Horses were approaching fast, heedless of the darkness. Six horses, maybe seven. I was out of my bed before I heard Aragorn's voice bellow over the pounding of hoofbeats, ordering the watch to open the gate. Pausing only long enough to pull the shutters closed and get a sword in my hand, I ran for the door. Long experience told me the urgency in Aragorn's voice was not driven by pursuit – no Ranger would lead danger to his front doorstep – but the raw desperation in it sent a chill down my spine, as for the first time in my life I felt the panic of a mother protecting her children. If something planned on coming through that gate behind Aragorn, it would have to come through me as well.

Out in the courtyard, they were dragging two wounded men from horses. A chill ran through me - even in the darkness I knew the broad shape of those slumped shoulders, the languid wave of the hair on that bowed head. Dark shapes rushed past me, carrying torches and shouting orders. A few converged on the wounded while others surged forward to defend the gate, until Brandol called them back with a gruff "It's over."

Three of them carried Halbarad into the house, moving in discordant unison like some great, multi-limbed insect. On their heels followed another group carrying my husband's father. As I turned to follow them, a hand caught my shoulder. It was one of the sons of Elrond; in the dark I could not tell which one. "The time for swords is over," he said, and moved to pry mine from my clenched fingers. "There will be no pursuit."

I stared at him. "The time for swords is never over," I replied, and went to help the other women fetch bandages and water.

I found Halbarad pale, damp, and cool in the warm light of the fire, unmoving even at my gentle touch. A filthy, blood-soaked shirt lay beside him on the floor, and a sodden bandage bound his midsection. Aragorn sliced through it and peeled it away, revealing blood, flesh, and bone. "The blade nicked his liver," he said tersely, accepting a wad of clean fabric to dress the wound. "He has lost a lot of blood."

"Will he live?" I asked, my thoughts flying to my sleeping son, just five years of age, and my hand just as reflexively pressied against my belly, still flat but bearing the tiny seed of a new life. Halbarad did not even know yet about the baby, and I ached to imagine he never would. Among our people there were many fatherless children, and I had been one of them. More than anything, I had yearned to see my children laughing in their father's arms, knowing the warmth of his smile, the joy of his laughter, the security of his embrace. I wanted to imbue them with the lightness of spirit that lurked beneath his gruff and common-sense exterior, a lightness that could be crushed forever by the truth that waited in Aragorn's next words. "He will live," he answered, but I heard a hesitation, some uncharacteristic faltering of conviction in the normally confident voice, and looked to the peredhil beside him for confirmation. Only when the other nodded gravely did I give Halbarad's hand a last squeeze and go to comfort his mother. Already I knew, without being told, that she had received a different answer than I. All the bustling hands and urgent consultations centered on Halbarad, while nearby his father lay untended but for a light covering loosely draped over his scalp. What I saw when I lifted it explained why. No man could survive such a wound. As for the hunched, frail creature sitting beside him, silent and beyond comfort, I barely recognized her as my mother-in-law. Even more than the sight of Halbarad's father's head laid wide open, the sight of his mother diminished and silent terrified me. Sharp-tongued and stubborn Nelaer, as fiery and indomitable as Mount Doom, had never admitted defeat in all the years I had known her. Yet here she was, helpless to do anything but watch her husband's life drain away, knowing that no hands on Arda, mortal or immortal, now had the power to stop it. It seemed wrong to be listening as she held his hand, murmuring words meant for one who could no longer hear them, to intrude on the last moments of a husband and wife, yet I could not bring myself to leave her to face alone that bitter moment that approached as inexorably as the dawn.
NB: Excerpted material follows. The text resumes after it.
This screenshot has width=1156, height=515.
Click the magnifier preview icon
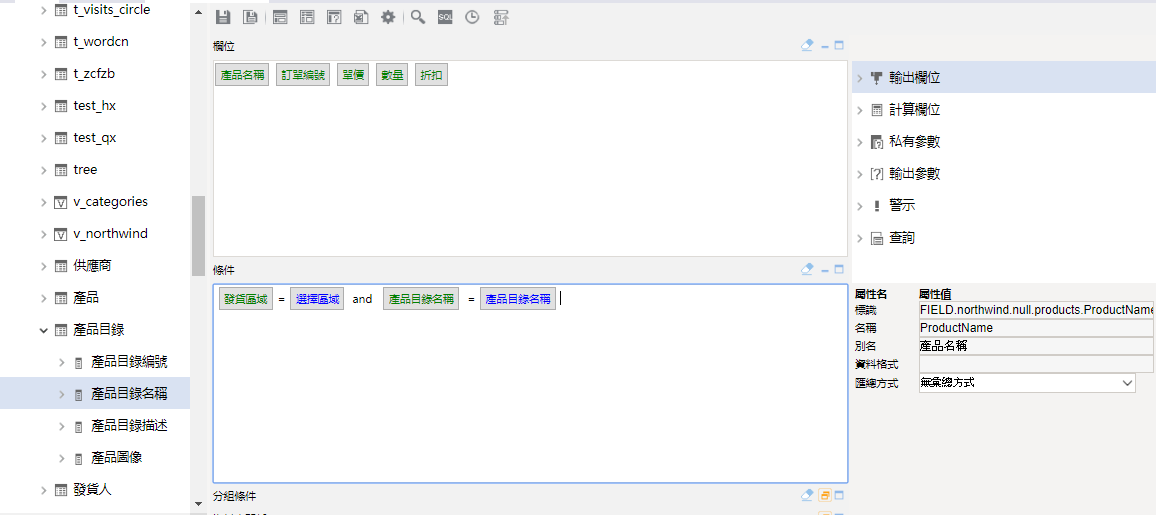point(418,17)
Dawn and death both came, though dawn was slightly swifter. Wan sunlight had barely breached the treetops when at last, the lengthy pauses that had been gradually lengthening between spates of slow, stuttering breaths ended with one final, shuddering gasp. As the silence of death fell over the room, Nelaer sobbed once and bent to place a kiss on her husband's forehead. I could not help but wonder if Meneliel, at her side throughout the long night, secretly envied her those last hours with her husband, even as she comforted her, for such bitterness as Nelaer now suffered was a rare gift to a woman of the Dúnedain. Her husband would be laid to rest in the burial field just on the other side of the pasture, while Meneliel's had been left in a hastily dug grave somewhere in the wild. I wondered how it would be for Halbarad. Should he survive this wound and go back out into the wild, where would his grave lie someday – here with me, or in some bleak place in the waste?
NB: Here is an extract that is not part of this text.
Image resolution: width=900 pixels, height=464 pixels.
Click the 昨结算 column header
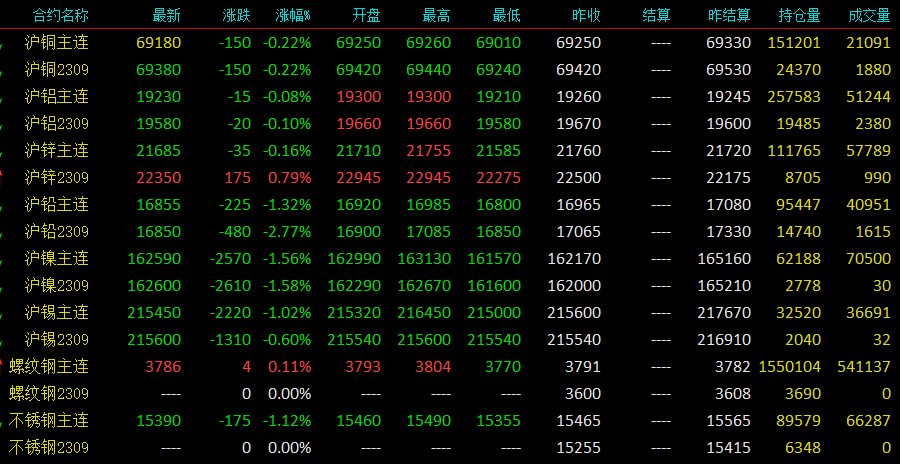point(729,16)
A small voice behind me tore me from my dark speculation. "Mama?"

In an instant I crossed the room and scooped up my nightshirted son. Quickly, before he could see too much, I planted him on my hip and carried him into the kitchen, away from the sight of blood and death. "Shhh," I murmured, setting him down in a chair and smoothing the sleep-mussed hair from his face. "Everything is all right."

"Why is Granna crying?" he asked, twisting in his seat to see into the main room. "What's wrong with Granda and Ada?"

"Ada is hurt but he is going to be all right," I said. "Granna is crying because Granda has died." Alagos looked at me uncomprehendingly for a moment. "Granda is dead," I said more simply.

He absorbed this information for a moment. "Like Spike?"

"Yes, like Spike." The kitten, named for his wild shock of black fur, had run afoul of a fox a few months earlier and crawled home, dying. Halbarad had hurried to take it behind the barn and put it out of its misery before Alagos could see it. Then, once he had cleaned it up, he helped Alagos bury it with funeral honors worthy of Elendil.

My son's lip began to tremble. "I don't want Granda to be dead."

"I don't, either," I said, and I rocked him as we both cried. When he was finished I wiped his nose, made him some bread with jam, and took him with me to the henhouse to distract him while they removed my father-in-law's body. By the time I led him back into the house and put away the eggs, bright sunlight was streaming through the open shutters, belying the scent of death still hanging on the air. Meneliel had taken Nelaer back to her cottage so she would not have to see the men and Elrond's sons carrying shovels to the far field. Aragorn sat alone with Halbarad in the main room. His face was darkened by grief and by bruises that I had not seen by firelight, and as I studied him it seemed to me the years of his absence had fallen more heavily on him than us. He seemed older than his years, burdened not yet by mortal decay but by some great and terrible weight that I sensed would not be lifted from him for many long years. "He is breathing easily, Eirien," he reassured me as I knelt beside him with Alagos in my arms. "He just needs rest now." With my own eyes I could see it was true. Halbarad's face was pale, but the rise and fall of his chest was regular, and the bandage around his midsection was spotted with no blood.

"Is Ada going to die like Granda?" asked Alagos.

"No, sweetling," I answered. "Ada is going to be fine."

"Granda died," he insisted.

"Granda was hurt much worse. Ada is going to be fine. He is very tired, though, and we must be very quiet and let him rest."

"Ada, wake up!" he demanded, and the tears started to well up in his eyes again.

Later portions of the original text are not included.